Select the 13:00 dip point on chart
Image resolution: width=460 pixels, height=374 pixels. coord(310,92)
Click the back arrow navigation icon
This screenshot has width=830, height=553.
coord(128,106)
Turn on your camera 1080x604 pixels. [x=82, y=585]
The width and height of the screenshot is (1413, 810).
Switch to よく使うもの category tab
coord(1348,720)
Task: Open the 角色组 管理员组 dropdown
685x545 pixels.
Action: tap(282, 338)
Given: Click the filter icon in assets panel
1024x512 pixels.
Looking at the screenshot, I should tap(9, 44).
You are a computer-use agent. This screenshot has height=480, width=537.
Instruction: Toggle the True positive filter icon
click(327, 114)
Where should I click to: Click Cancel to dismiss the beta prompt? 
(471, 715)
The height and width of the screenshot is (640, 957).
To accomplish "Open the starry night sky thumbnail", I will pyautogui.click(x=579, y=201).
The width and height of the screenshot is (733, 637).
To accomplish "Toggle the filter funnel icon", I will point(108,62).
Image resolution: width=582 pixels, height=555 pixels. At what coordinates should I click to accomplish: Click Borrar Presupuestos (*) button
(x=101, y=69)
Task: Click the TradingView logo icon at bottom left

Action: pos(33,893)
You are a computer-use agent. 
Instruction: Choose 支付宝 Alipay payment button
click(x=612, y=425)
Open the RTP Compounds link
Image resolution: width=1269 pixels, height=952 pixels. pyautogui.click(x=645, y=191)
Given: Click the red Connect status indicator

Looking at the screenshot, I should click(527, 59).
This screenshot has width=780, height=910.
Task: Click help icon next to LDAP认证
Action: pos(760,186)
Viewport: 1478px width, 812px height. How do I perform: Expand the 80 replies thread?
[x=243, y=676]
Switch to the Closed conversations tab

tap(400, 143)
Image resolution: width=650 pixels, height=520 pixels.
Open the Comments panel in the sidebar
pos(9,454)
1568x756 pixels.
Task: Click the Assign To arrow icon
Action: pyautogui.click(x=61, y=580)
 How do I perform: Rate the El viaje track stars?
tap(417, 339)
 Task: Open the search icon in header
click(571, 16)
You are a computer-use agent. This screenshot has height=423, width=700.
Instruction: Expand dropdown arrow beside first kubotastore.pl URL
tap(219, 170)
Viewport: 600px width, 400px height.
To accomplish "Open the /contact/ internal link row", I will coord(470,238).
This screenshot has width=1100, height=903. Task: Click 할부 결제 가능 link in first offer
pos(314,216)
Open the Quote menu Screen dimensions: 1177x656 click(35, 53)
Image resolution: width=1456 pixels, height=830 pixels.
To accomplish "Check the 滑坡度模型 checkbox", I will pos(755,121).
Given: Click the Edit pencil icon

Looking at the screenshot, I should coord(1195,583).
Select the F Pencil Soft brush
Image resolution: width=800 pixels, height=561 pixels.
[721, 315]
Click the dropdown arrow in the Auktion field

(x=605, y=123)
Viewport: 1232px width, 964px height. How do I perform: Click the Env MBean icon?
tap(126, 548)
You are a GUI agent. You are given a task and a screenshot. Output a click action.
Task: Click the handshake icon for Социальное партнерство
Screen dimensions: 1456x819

● ● ● ● ● ● ●

→ Exercise objective
Go through the entries above and copy every line containing "computer".

→ Response
You are a computer-use agent. This screenshot has height=480, width=537.
You are a computer-use agent. 
You are a computer-use agent. This screenshot has height=423, width=700.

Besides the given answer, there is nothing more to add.